Con pesar del alma debo decir que es muy frecuente entre nosotros reducir la
democracia, como sistema de gobierno, a la libertad de movimiento y expresión y al
poder que nos otorga la constitución de elegir nuestros representantes a la
administración del Estado en sus diversos poderes. Esta concepción débil de la
democracia va aparejada con una idea funesta sobre la política, la honradez y la
ciudadanía que rayan en la pesadumbre y la indiferencia frente a los problemas públicos.
Uno de los conceptos claves en el sistema de gobierno democrático y que jamás escucho
hablar tanto a la caterva de “politólogos” que hacen declaraciones, a los periodistas-
funcionarios que hacen “opiniones” y al especialista de a pie, es el principio de
alternatividad o alternancia en el poder.
El silencio sobre este principio en el sistema democrático es interesado, manejado según
intereses y conveniencia y, lo peor, obedece a una actitud de poca reflexividad en las
academias y textos de la casi desaparecida “Educación Cívica”.
El principio de alternatividad democrática señala la conveniencia, para el propio sistema
político y por ende para todos los actores sociales, de la rotabilidad no tan solo en el
poder sino también en la representación de las distintas funciones públicas. Aquí
“rotación” no significa que el poder pase de un grupo a otro alternadamente; sino
garantizar un sistema de elecciones que permita la libre elección de los candidatos a
través de un sistema de partido eficiente y transparente.
De forma precisa y llana, el principio de alternancia en el poder es de vital importancia
para un sistema de gobierno democrático porque concretiza y garantiza lo que David
Beetham ha llamado el principio de control popular y el principio de igualdad política. El
profesor inglés ha expuesto sucintamente que la democracia occidental moderna se
base en estos dos últimos principios: primero, el derecho del pueblo a incidir
eficientemente en las decisiones que le atañen y sobre quienes la toman y ejecutan;
segundo, el pueblo debe ser tratado con dignidad en la toma de tales decisiones.

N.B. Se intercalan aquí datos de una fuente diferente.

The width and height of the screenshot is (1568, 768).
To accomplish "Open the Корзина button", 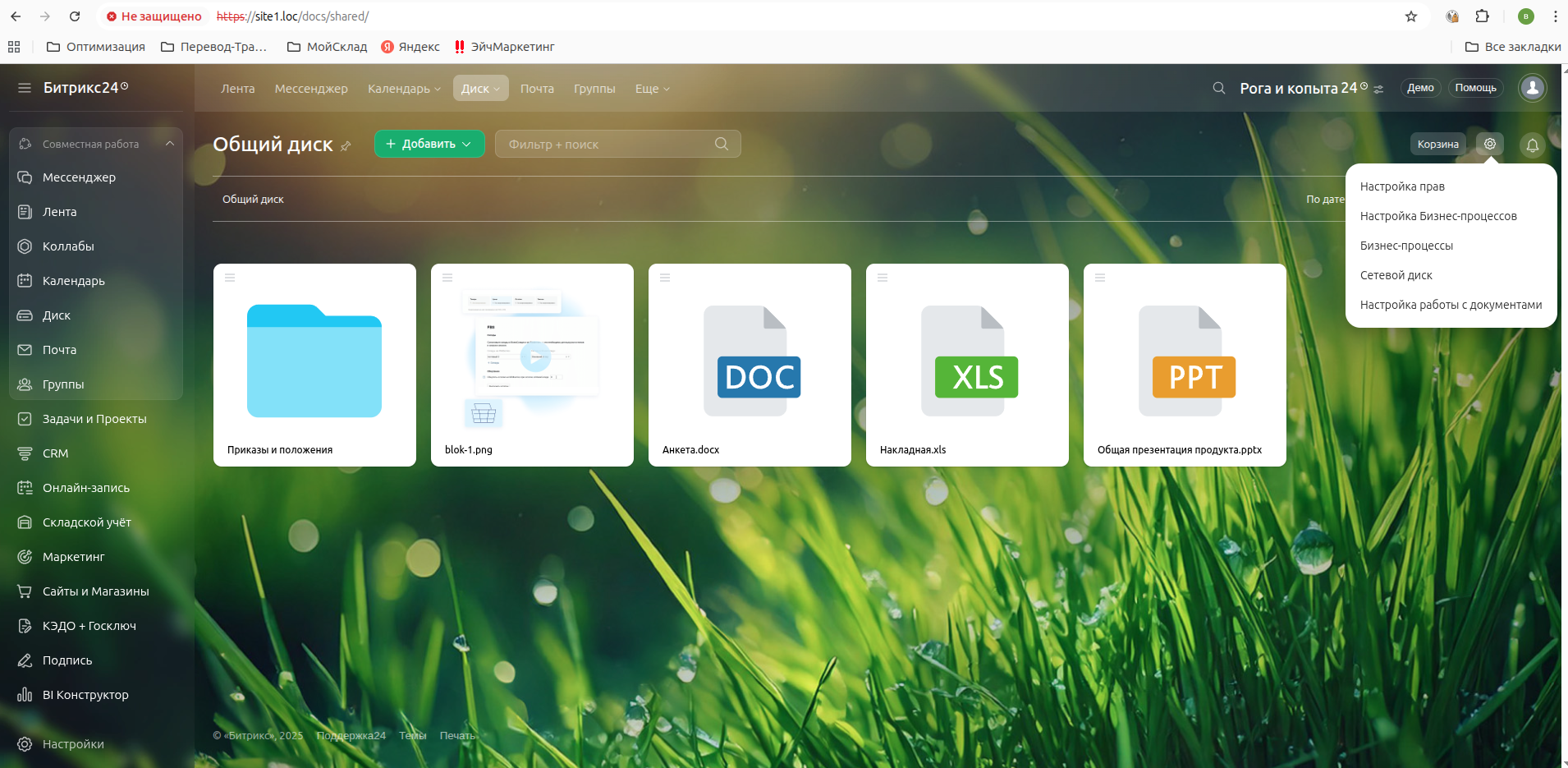I will click(x=1437, y=145).
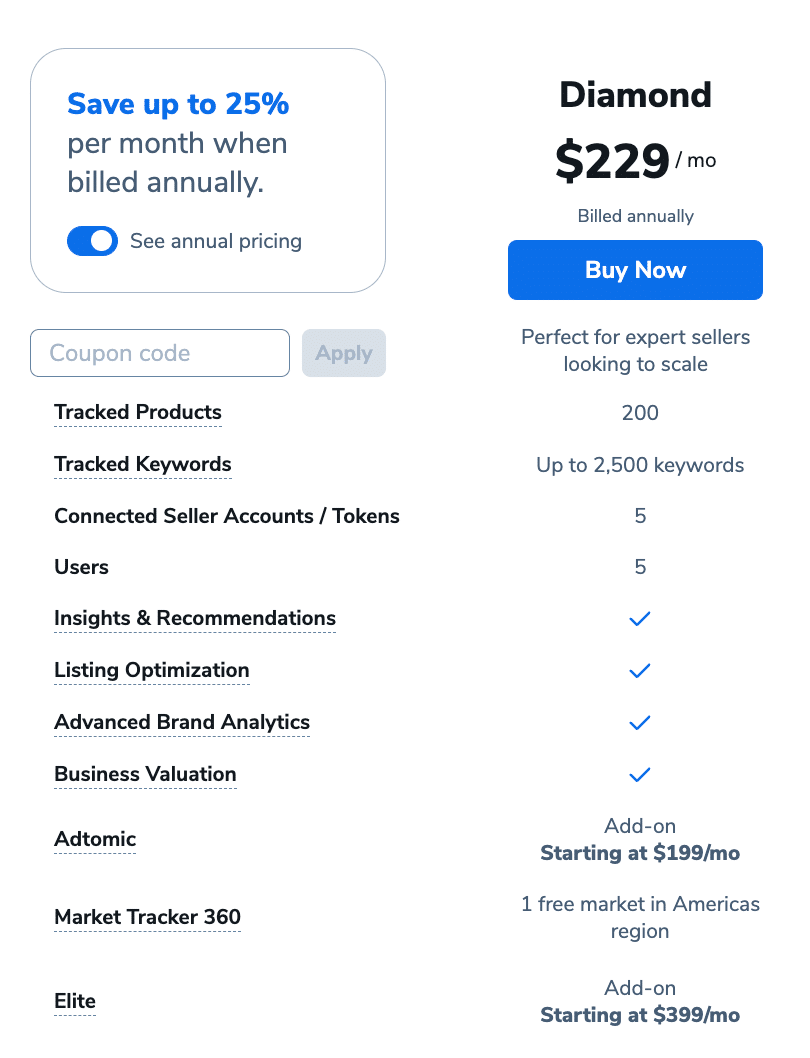Select Insights & Recommendations feature label
The width and height of the screenshot is (810, 1058).
click(195, 618)
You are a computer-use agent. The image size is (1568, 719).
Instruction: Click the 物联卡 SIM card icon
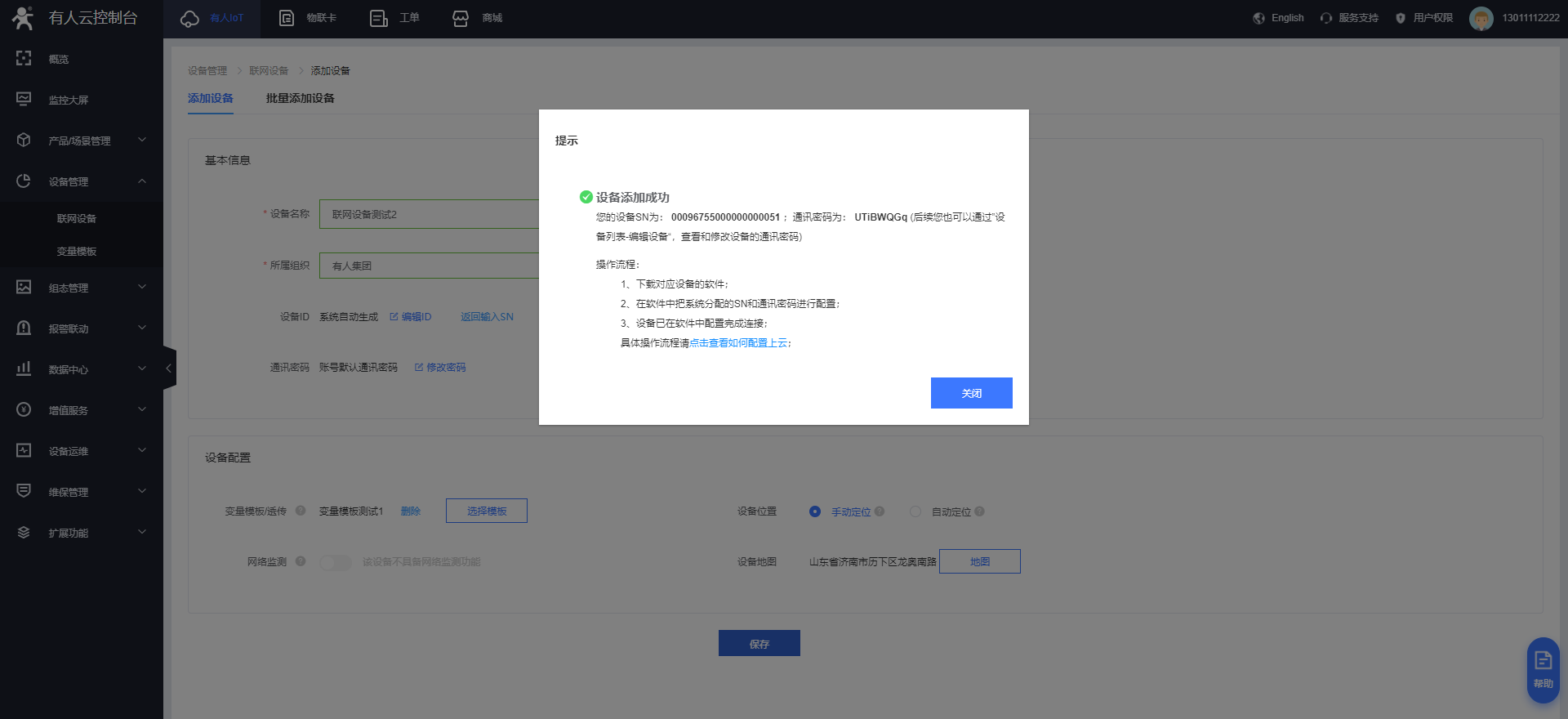pos(287,18)
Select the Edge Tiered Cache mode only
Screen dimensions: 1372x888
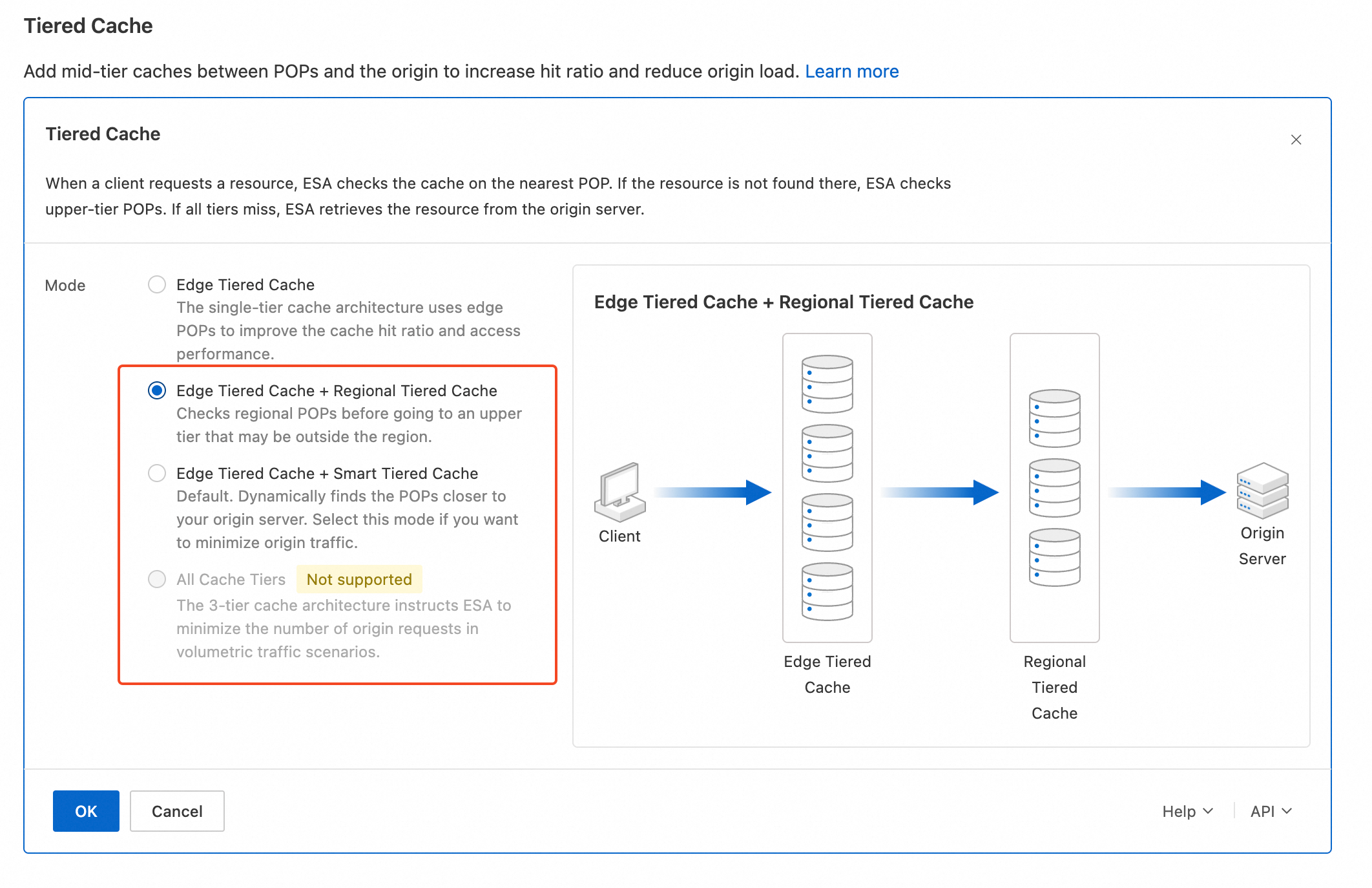(x=157, y=284)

En la democracia, tanto en la antigua como en la moderna, de lo que se trata es de la
toma las decisiones que atañen a todos, la “res” o cosa pública. En la polis ateniense la
democracia se sostenía bajo los principios de isegoría (igualdad de oportunidad a la
palabra) e isonomía (igualdad frente a la ley). Pero esta igualdad era entre ciudadanos,
varones mayores y propietarios. En la democracia moderna, los principios de Beetham
(control popular e igualdad política) no son sostenibles si el sistema de elecciones no
garantiza la alternatividad en el poder.
Las complejidades institucionales de las sociedades democráticas actuales se sostienen
en el perfeccionamiento, bajo reglas claras y eficientes, de la consecución de estos
principios. En ese sentido, las instituciones serán en mayor o menor grado democráticas
si ayudan o desayudan en la obtención de la alternancia en el poder a todos los niveles
administrativos; si las bases o afectados ejercen un control efectivo sobre la toma de
decisiones que les compete y si son tratados con igualdad y dignidad todos los actores
sociales. Evidentemente, el ideal democrático es un horizonte de interpretación que
permite orientar las acciones y evaluar las prácticas cotidianas entre el individuo, la
colectividad y las mediaciones entre ambos que son las instituciones.
Ningún país que se nombre a sí mismo como república democrática, como es el nuestro,
puede darse el lujo de faltar a estos tres principios del orden democrático actual: la
alternancia en el poder, el control popular y la igualdad política.
La ejecución legítima del ejercicio democrático a través de estos tres principios solo es
posible si garantizamos un sistema de elecciones y un sistema de partidos auténticos y
gobernados por los mismos principios que alientan al sistema de gobierno. En ningún
sistema democrático el autoritarismo, el totalitarismo y la permanencia absoluta en el
poder se alientan como sus fines más propios. Lo saludable, lo conveniente, lo necesario
es la rotabilidad de los actores tanto en la administración del poder como en las
instituciones públicas y privadas por aquello que desde muy antaño se nos dijo tan
claramente: “el poder absoluto corrompe absolutamente”.